• _VOTRE TÂCHE_
Dans l'extrait sur la critique des cinémas africains, pourquoi l'auteur estime-t-il qu'il faut revaloriser l'imagination dans la critique ? Répondez en une à trois phrases.

• _EXTRAIT DU DOCUMENT_
◆ ◆ ◆ ◆ ◆
Avant de me mettre en route pour l’Afrique en 2005, mon objectif était de renverser les modèles dominants de pensée qui ont contrôlé et limité les approches des cinémas africains depuis les premières publications de Teshome Gabriel et Ferid Boughedir – des modèles critiques trop didactiques, réductionnistes, dogmatiques, et limités. L’idée de la réalisation cinématographique comme « griotologie » illustre cette approche depuis le début. Au cours des premiers pas du cinéma africain, il était admis que la superficialité du divertissement qui était accordé à l’expression des sentiments subjectifs, l’imagination, et les émotions devait être subordonnée aux besoins sociaux plus importants identifiés par une critique engagée, par un cinéma engagé. La conception, issue de Chinua Achebe, de l’auteur comme pédagogue n’a pas été contestée. En revalorisant l’imagination dans nos critiques, nous pouvons obtenir un rapport plus significatif à l’idéologie que celui déployé au cours des années 60. Le travail de l’imagination, comme Žižek nous le rappelle, émerge dans l’écart au centre de l’ordre symbolique, « le manque, le vide dans le Réel mettant en marche le mouvement symbolique de l’interprétation. » (13) En tentant de considérer cet écart fondamental dans nos façons de donner du sens à l’intérieur de nos ordres symboliques, un excès est généré qui débouche sur l’imagination et, dans ce processus, l’édifice de l’idéologie est construit. Le rejet originel de l’imagination comme pur divertissement a seulement conduit à la ré-instanciation du même ordre symbolique dominant que l’engagement était censé subvertir. La relation entre l’idéologie et l’imagination devrait indiquer la voie pour une nouvelle approche du cinéma africain.
A la suite de White, je voudrais rechercher dans les images et les voix africaines non pas une forme plus élevée de créateur authentiquement africain mais quelque chose de plus apparenté au « travail critique » des « tsotsis » de Bekolo, ces jeunes gangsters si amoureux du cinéma d’action que ce dernier les nomme, les regarde, et leur parle de façon à expliquer leur propre monde et leur rébellion contre les « pères » du cinéma africain. Il en résulte une tension entre le passé et le présent, laquelle déstabilise les voix magistrales de « ceux qui savent », et qui fait de la place pour celles plus sarcastiques, stupides, et fantasmagoriques qui se tiennent désormais dans les ruines des salles de cinémas, avec en mains les dernières productions piratées d’Hollywood, Bollywood, et Nollywood.
◆ ◆ ◆ ◆ ◆
• _MATÉRIEL RECUEILLI_
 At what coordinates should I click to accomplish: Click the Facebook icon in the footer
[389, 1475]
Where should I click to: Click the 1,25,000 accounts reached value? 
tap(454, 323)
◆ ◆ ◆ ◆ ◆
• _SOLUTION CI-DESSOUS_
Au début du cinéma africain, l'imagination a été rejetée comme pur divertissement et subordonnée aux besoins sociaux d'une critique et d'un cinéma engagés. Ce rejet n'a fait que ré-instancier le même ordre symbolique dominant que l'engagement devait subvertir. En revalorisant l'imagination, on peut obtenir un rapport plus significatif à l'idéologie que celui des années 60.